◆ What you will do ◆
Would you restate every entry below word for word? Leave out the pictures.

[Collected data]
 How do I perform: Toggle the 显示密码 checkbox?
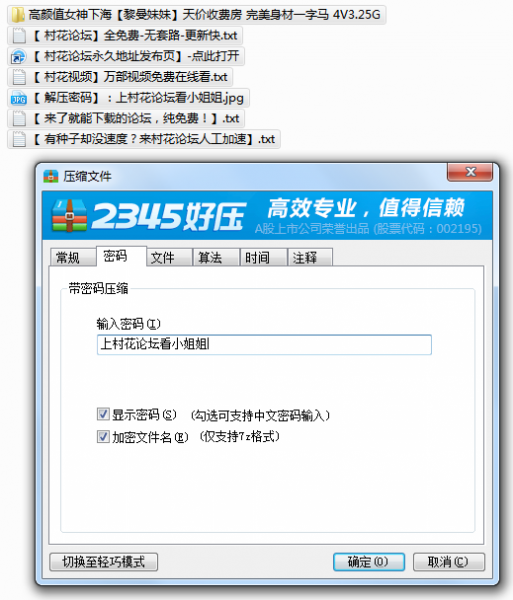pyautogui.click(x=103, y=414)
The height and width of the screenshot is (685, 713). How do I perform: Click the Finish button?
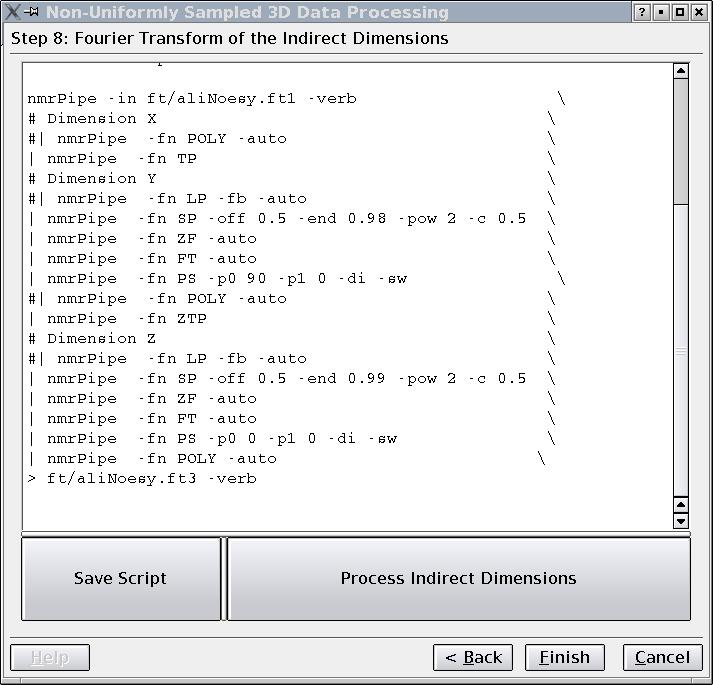coord(564,657)
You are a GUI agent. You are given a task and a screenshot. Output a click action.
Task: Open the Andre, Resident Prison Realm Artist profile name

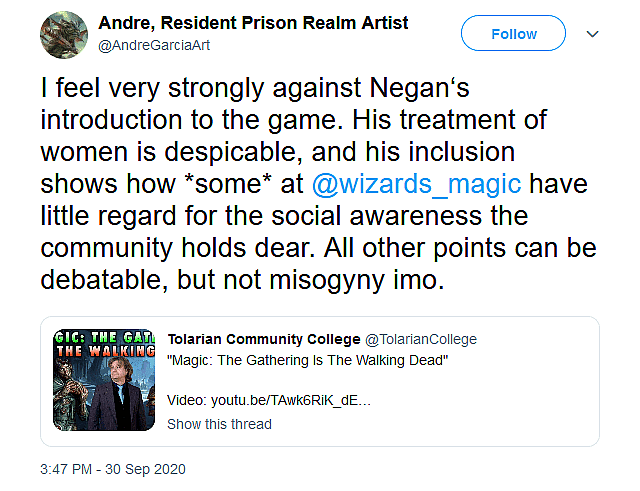253,23
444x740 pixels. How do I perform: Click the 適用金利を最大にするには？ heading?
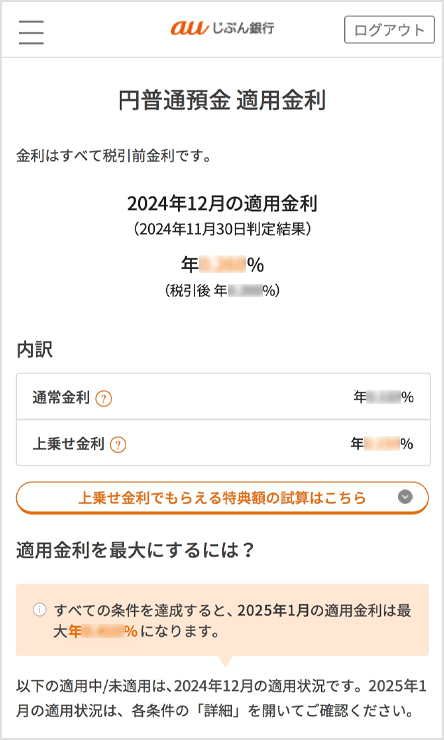(x=136, y=550)
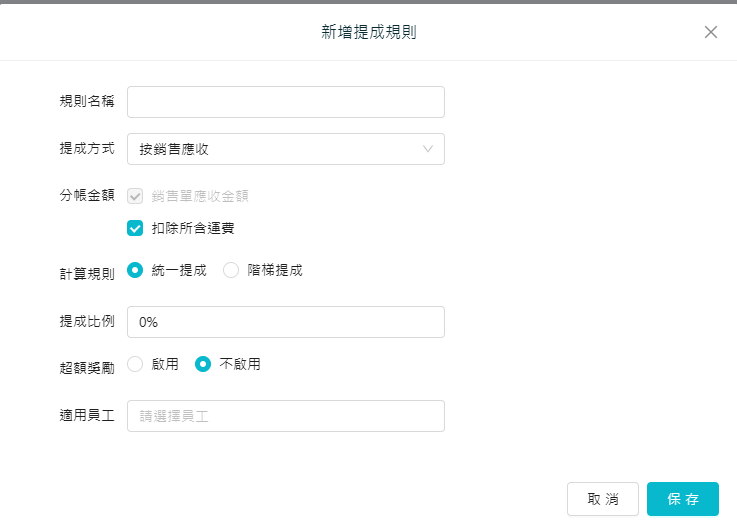Choose the 階梯提成 calculation option
Screen dimensions: 737x520
(x=231, y=270)
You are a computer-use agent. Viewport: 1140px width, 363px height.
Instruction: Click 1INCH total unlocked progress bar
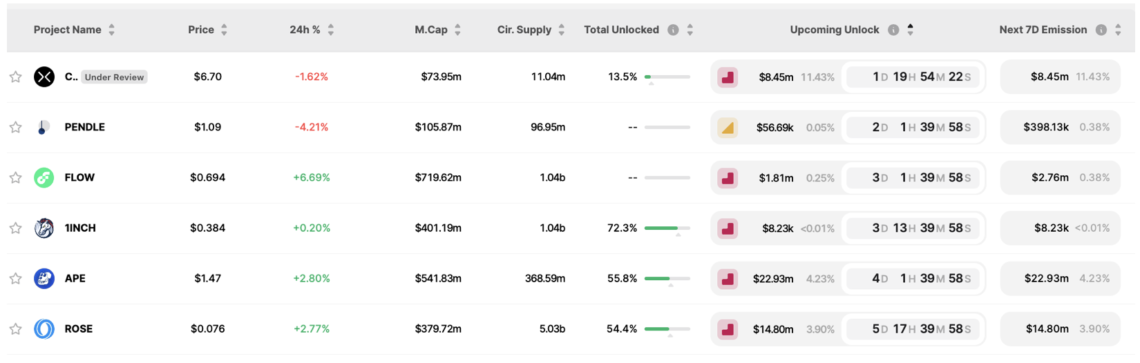coord(667,228)
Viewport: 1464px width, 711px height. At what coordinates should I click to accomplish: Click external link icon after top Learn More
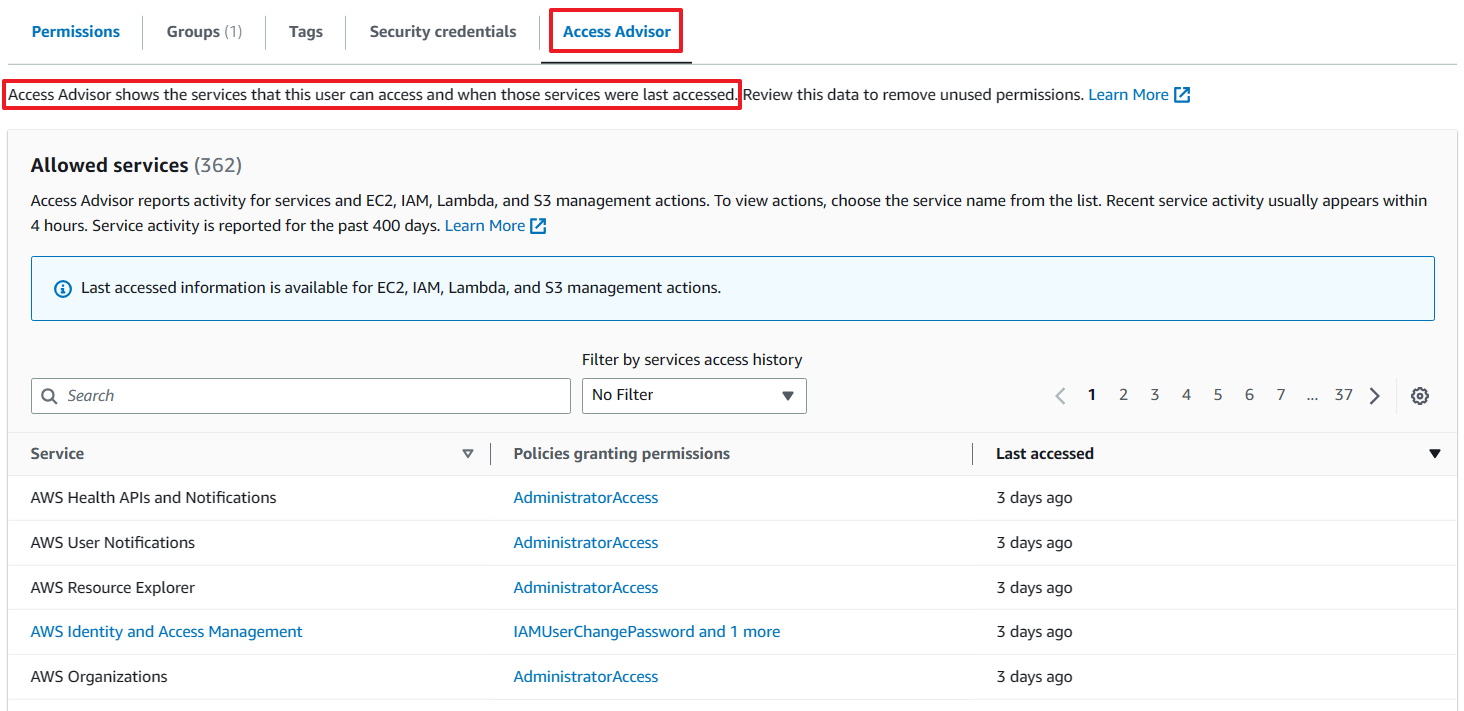(1182, 95)
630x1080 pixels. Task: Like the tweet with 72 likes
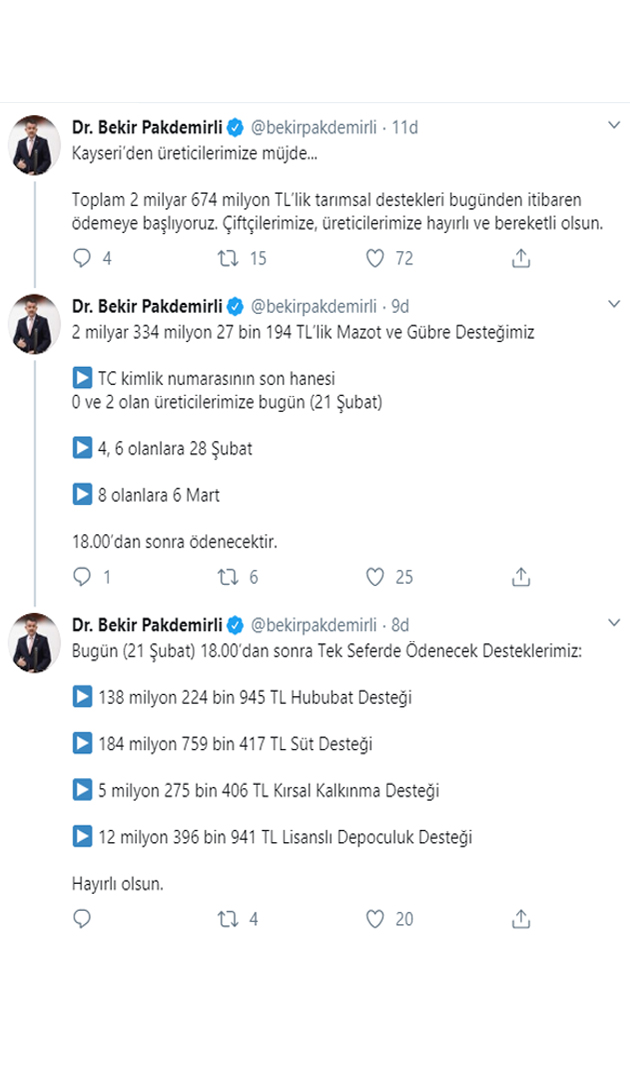(375, 259)
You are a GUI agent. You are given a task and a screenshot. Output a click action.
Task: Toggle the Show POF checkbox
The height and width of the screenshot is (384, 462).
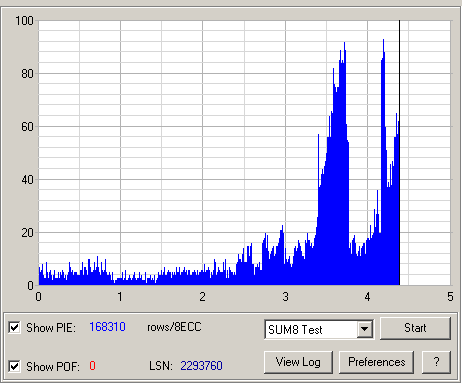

◆ Output ◆
 How do I perform: Toggle the 显示密码 checkbox?
pyautogui.click(x=103, y=414)
The height and width of the screenshot is (685, 713). How do I perform: Click the Finish button?
coord(564,657)
You are a GUI agent. You are given a task and a screenshot. Output a click action.
Task: Open the Andre, Resident Prison Realm Artist profile name

253,23
444x740 pixels. How do I perform: Click the 適用金利を最大にするには？ heading?
(x=136, y=550)
Choose the 階梯提成 calculation option
Screen dimensions: 737x520
(x=231, y=270)
You are a computer-use agent. Viewport: 1140px width, 363px height.
Instruction: Click 1INCH total unlocked progress bar
coord(667,228)
Viewport: 1464px width, 711px height. At what coordinates should I click to accomplish: Click external link icon after top Learn More
(1182, 95)
630x1080 pixels. Task: Like the tweet with 72 likes
(375, 259)
You are a GUI agent. You are given a task and a screenshot. Output a click action.
Task: Toggle the Show POF checkbox
The height and width of the screenshot is (384, 462).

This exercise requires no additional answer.